Sorrow and anguish have become daily companions of his father, Garba Lawal, who was drenched in tears when our correspondent encountered him at his home. “Since the pronouncement of the death penalty on my son, life has never been the same in the family; it is difficult to come to terms with the reality that my teenage son is a condemned person waiting to be killed,” he said in a low whisper, his voice cracked and barely audible.
“What God says will happen, will surely come to pass, and that is exactly the case of my son. We have been praying over it and hope God will intervene. The deceased was his cousin, so there is no reason my son would want to kill his cousin if not because that is what God says will happen; but we can’t question either God or the law,” Garba said in his native Gbagyi language.

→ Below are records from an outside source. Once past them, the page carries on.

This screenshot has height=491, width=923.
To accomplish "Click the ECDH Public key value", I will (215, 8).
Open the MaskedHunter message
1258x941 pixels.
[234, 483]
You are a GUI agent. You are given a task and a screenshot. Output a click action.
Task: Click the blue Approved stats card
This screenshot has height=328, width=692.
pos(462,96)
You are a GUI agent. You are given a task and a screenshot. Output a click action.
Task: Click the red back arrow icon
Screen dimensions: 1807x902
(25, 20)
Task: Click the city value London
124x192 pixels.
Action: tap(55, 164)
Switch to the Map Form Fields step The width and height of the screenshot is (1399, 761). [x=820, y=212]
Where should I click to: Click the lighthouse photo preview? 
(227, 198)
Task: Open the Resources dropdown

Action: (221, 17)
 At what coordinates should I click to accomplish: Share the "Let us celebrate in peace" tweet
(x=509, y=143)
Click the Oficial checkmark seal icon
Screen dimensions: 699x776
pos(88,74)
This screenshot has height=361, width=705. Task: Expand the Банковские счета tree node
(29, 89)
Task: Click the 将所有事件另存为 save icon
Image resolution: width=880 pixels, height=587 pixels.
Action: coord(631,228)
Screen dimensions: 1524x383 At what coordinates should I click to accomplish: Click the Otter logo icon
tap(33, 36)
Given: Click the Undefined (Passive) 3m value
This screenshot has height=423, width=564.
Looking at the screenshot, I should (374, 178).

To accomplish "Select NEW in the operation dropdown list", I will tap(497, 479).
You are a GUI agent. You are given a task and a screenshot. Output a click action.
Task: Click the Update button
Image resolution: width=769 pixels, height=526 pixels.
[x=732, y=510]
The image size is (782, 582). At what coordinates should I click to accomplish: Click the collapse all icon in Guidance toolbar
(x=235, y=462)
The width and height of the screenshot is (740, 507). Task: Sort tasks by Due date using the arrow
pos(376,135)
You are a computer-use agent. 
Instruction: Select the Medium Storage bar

For Yahaya Jaji Mohammed who was found culpable and convicted for killing one of his friends with a knife following a squabble over a mobile telephone handset, he says but for divine intervention, he would be paying the supreme price for a sin he did not commit.
“Actually, I was not the one that killed my friend, but I was the cause of the problem which led to a free-for-all during which he was stabbed to death, and that was why I was arrested and charged to court. I have learnt my lessons; I will never involve myself in any kind of trouble again. I pray that our governor, Alhaji Abubakar Sani Bello, would grant us pardon because when he came here (remand home) sometime ago, he promised to look into our case,” he said when Sunday Sun visited him in custody.
In the meantime, the clock ticks for the two teenagers as they wait to keep a date with the law. And there is yet no sign that reprieve will come their way despite reports that Governor Sani Bello had promised to look into their case.
Nasara Danmallam, the state Attorney General and Commissioner for Justice, said he was aware of the death penalty handed the two teenagers, but said their case was presently at the discretion of the governor because they were minors while facing trial in court. “The governor did not refer the matter to the Ministry of Justice for any action. What happened was that the Chief Judge wrote to the governor that the boys have been convicted but because they are minors, they are being kept in the remand home under the governor’s pleasure, and she decided to copy the ministry.
“But I wonder why you are taking special interest in their case; they have been convicted like every other criminal, let us not be sensational about the whole matter. We work hard here and we are doing our best to keep the society safe of all criminal activities,” he remarked, when contacted by our correspondent.
However, a Minna-based legal practitioner, Barrister Adole Ochai, faulted the death penalty slammed on the two convicts, contending that the law does not permit sentencing of juveniles to death.  “You cannot sentence a child or a juvenile to death; you don’t even pronounce the sentence; that is the position of the law. You can only say they are guilty of the offence and that they would be kept in a remand home pending when they will either be pardoned or the sentence carried out when they attain the age of 18 and above; the is what the law says,” he emphasized.
Will Yahaya and Dan’asabe face the hangman’s noose, or have a second chance to live? The answer is buried in the womb of time.